(Supplied data):
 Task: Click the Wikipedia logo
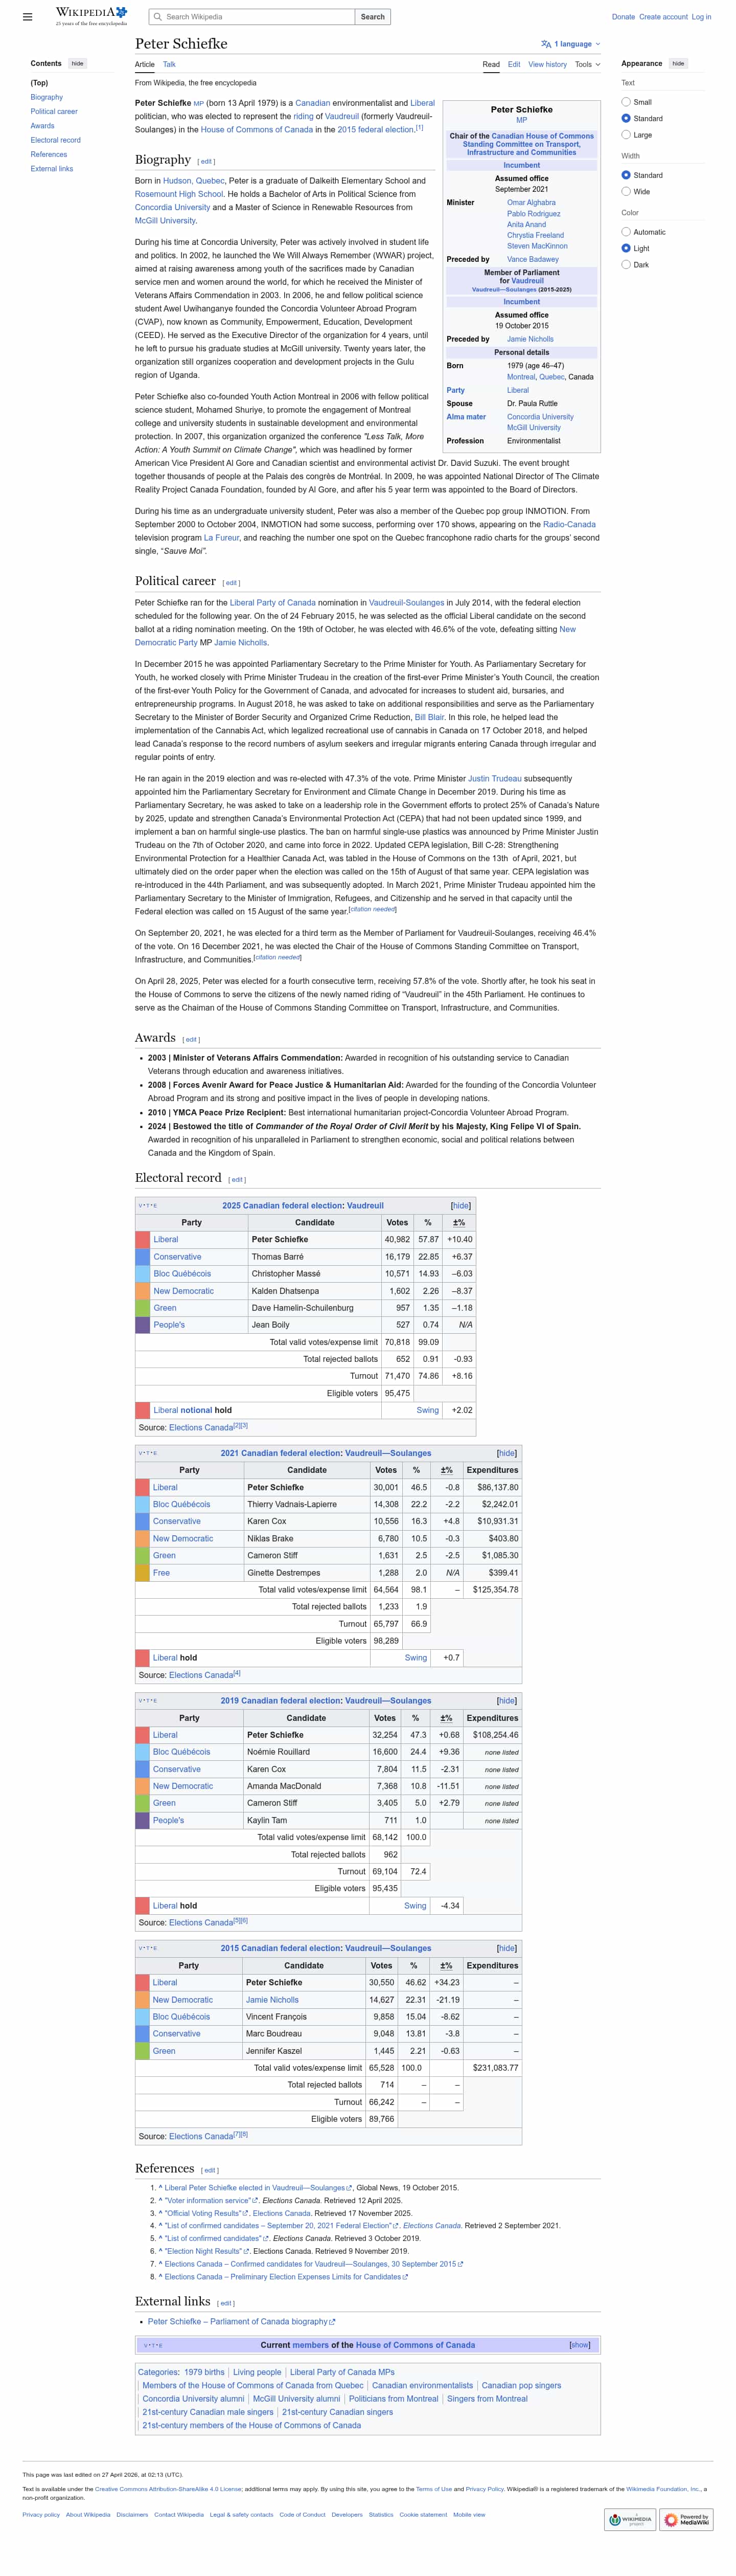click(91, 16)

--

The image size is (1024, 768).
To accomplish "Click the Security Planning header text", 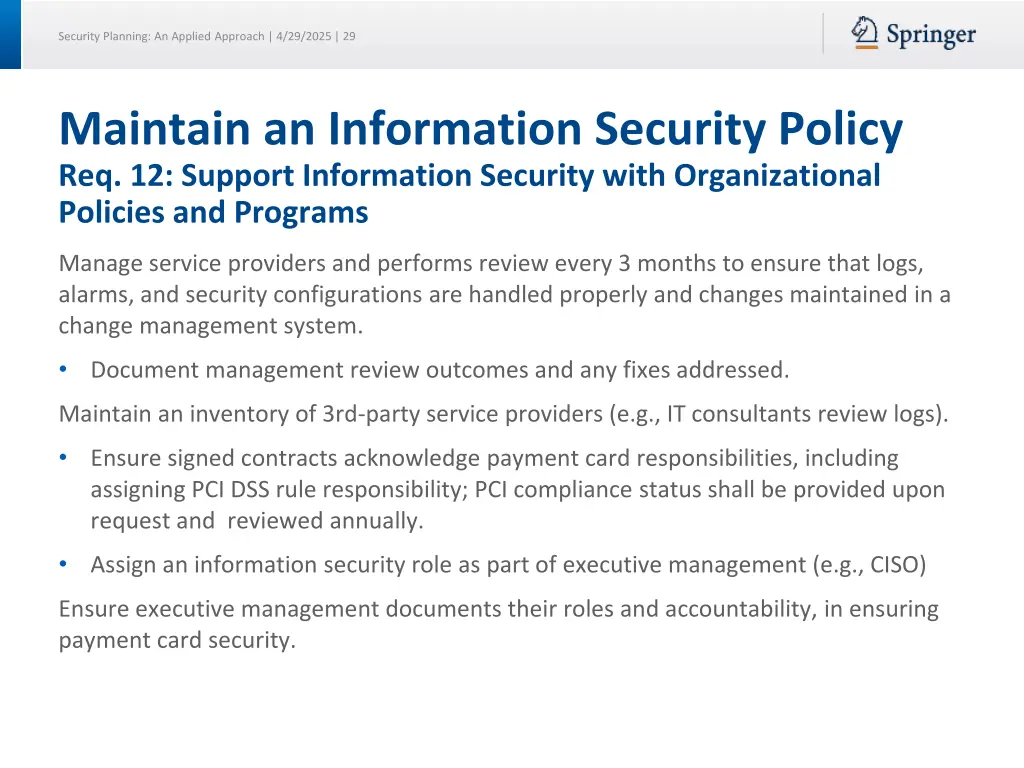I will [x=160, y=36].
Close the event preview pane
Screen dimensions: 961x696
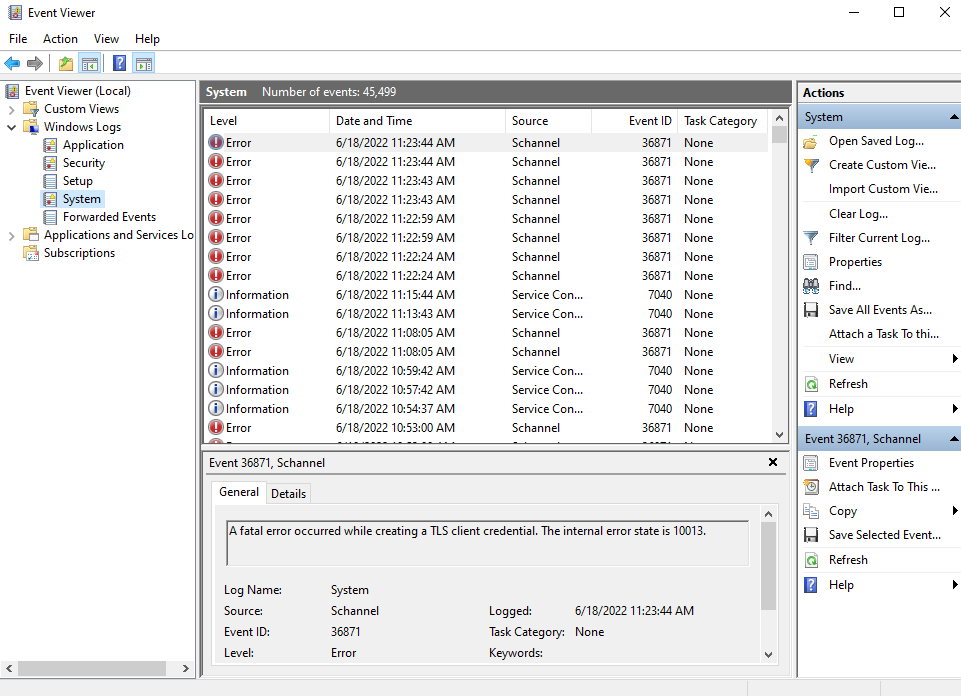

(What needs to be done): In the listing above, find the line with "Close the event preview pane" and the line with "Screen dimensions: 961x696", then print exactly those two lines and every line between them, and nothing more.

(Your solution):
Close the event preview pane
Screen dimensions: 961x696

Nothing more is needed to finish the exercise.